Izett Buchanan

Personal information
- Born: May 8, 1972 (age 54)
- Listed height: 6 ft 6 in (1.98 m)
- Listed weight: 200 lb (91 kg)

Career information
- High school: Goshen Central (Goshen, New York)
- College: Marist (1990–1994)
- NBA draft: 1994: undrafted
- Playing career: 1994–2007
- Position: Guard / small forward

Career history
- 1994–95: EBBC Den Bosch
- 1995: ESPE Basket Châlons-en-Champagne
- 1996: BK Ventspils
- 1996–97: Hapoel Givataim
- 1997: Polluelos de Aibonito
- 1997–98: Hapoel Givataim
- 1998: Hapoel Tel Aviv
- 1999: Andino Sport Club [es]
- 1999: Gaiteros de Zulia
- 1999–2000: Maccabi Karmiel
- 2000–01: Maccabi Ashdod
- 2001: Cocodrilos de Caracas
- 2002: Universo/Ajax
- 2002: Shanshi YuJing
- 2002–03: Club Central Jounieh
- 2003: Trotamundos de Carabobo
- 2003: Henan Hong Li
- 2004: Paris Basket Racing
- 2004: Clermont-Ferrand
- 2005: Gatos de Monagas
- 2005: Jundiaí
- 2006: Assis Basket
- 2007: Club La Unión

Career highlights
- LNB Pro B champion; Haggerty Award co-winner (1994); NEC Player of the Year (1994); 2× First team All-NEC (1992, 1994);

= Izett Buchanan =

American basketball player (born 1972)

William Izett Buchanan (born May 8, 1972) is an American former professional basketball player.

==Early life==
Buchanan hails from Goshen, New York and attended Goshen Central High School. He graduated in 1990 having scored 1,344 points during his high school career.

==College==
Buchanan played basketball at Marist College from 1990 to 1994. During his four-year career, he scored 1,593 points, including a school single game-record 51 against Long Island during the 1993–94 season. That same year, he set a season record with 645 points en route to being named the Northeast Conference Men's Basketball Player of the Year He also shared the Haggerty Award with Artūras Karnišovas of Seton Hall. Sports Illustrated named him their national player of the week for that effort. He finished his Marist career in the top 10 of other major statistical categories, including career steals (137), rebounds (613), scoring average (16.6), and free throws made (390).

===Off-court incident===
In April of 1994, his senior year, Buchanan and one other individual were charged in Poughkeepsie, New York with grand larceny, criminal possession of stolen property, and conspiracy. Together, they were alleged to have broken into a locker at a sports club that Buchanan was a member of, stolen a watch, $14, and two credit cards, and having subsequently made over $1,000 in purchases with those credit cards. This did not affect his NCAA eligibility or cause any repercussions for him with the Marist basketball program.

==Professional career==
Buchanan has been a journeyman in his professional career, playing for myriad teams in different countries.

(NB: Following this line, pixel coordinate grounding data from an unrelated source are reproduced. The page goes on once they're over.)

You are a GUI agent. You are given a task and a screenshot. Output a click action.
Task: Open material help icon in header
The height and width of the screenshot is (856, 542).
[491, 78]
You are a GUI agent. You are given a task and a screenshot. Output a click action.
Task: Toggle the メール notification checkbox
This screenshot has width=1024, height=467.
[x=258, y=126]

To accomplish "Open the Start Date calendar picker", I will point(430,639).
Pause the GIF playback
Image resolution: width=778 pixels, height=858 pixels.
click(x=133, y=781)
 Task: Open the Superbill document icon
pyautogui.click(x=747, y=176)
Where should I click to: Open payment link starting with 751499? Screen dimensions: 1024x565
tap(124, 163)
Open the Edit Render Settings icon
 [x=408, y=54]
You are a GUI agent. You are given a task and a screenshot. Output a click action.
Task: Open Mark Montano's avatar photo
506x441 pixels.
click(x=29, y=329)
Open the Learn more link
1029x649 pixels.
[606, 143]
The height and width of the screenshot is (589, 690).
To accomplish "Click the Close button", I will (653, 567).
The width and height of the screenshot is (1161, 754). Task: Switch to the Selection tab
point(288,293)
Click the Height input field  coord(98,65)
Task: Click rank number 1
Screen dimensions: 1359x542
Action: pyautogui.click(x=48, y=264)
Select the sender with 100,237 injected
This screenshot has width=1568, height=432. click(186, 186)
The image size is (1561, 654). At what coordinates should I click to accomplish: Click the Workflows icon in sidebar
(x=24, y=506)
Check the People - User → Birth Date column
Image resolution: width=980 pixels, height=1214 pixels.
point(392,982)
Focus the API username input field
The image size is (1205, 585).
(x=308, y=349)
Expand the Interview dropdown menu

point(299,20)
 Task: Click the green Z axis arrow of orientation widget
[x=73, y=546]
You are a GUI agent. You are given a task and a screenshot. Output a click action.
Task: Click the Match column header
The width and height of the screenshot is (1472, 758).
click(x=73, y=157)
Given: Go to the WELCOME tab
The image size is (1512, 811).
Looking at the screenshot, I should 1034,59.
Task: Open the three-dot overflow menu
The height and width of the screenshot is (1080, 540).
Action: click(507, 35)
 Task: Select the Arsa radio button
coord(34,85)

In 1994, Buchanan joined EBBC Den Bosch in the Netherlands. He was dismissed in 1995 due to character issues. He then played a brief stint at ESPE Basket Châlons-en-Champagne in early 1995. In 1996, Buchanan was a member of BK Ventspils.

In the 1996-97 season, Buchanan played for Hapoel Givataim in Israel's second-tier league, Ligua Leumit. In 1997, he played for the Polluelos de Aibonito in Puerto Rico, averaging 19.3 points per game across 25 games played. He returned to Israel to play 2 games for Hapoel Tel Aviv in 1998.

In 1999, he played 2 games for Andino Sport Club in Argentina, before leaving due to a payment dispute. Later that year, he played 5 matches for Gaiteros de Zulia in Venezuela before being cut. For the 1999–2000 season, Buchanan returned to Israel for a third time to play for Maccabi Karmiel, but was sidelined due to an injury. After a rehab stint at a pro camp in Columbus, Ohio, he joined the Israeli team Maccabi Ashdod for the 2000–01 season, where he averaged 26.9 points, 6.3 rebounds, and 3.5 assists per game. In 2001 and 2002, he also had stints with Cocodrilos de Caracas in Venezuela, Universo/Ajax in Brazil, and Shanshi YuJing in China.

In 2002, Buchanan tried out for Antranik Beirut in Lebanon, but did not make the team; instead, he joined Club Central Jounieh, also in Lebanon, for the 2002–03 season. Later in 2003, he played stints for Trotamundos de Carabobo in Venezuela and Henan Hong Li in China.

In 2004, Buchanan spent a month playing for Paris Basket Racing in France's Pro A league, where he averaged 5.3 points per game. He then signed for the remainder of the season with Clermont-Ferrand in France's Pro B league, where he averaged 12.4 points per game.

In 2005, Buchanan played for the Venezuelan team Gatos de Monagas and a Brazilian team in Jundiaí. In February 2006, he signed to Assis Basket. In January 2007, he signed to the Argentinian team Club La Unión.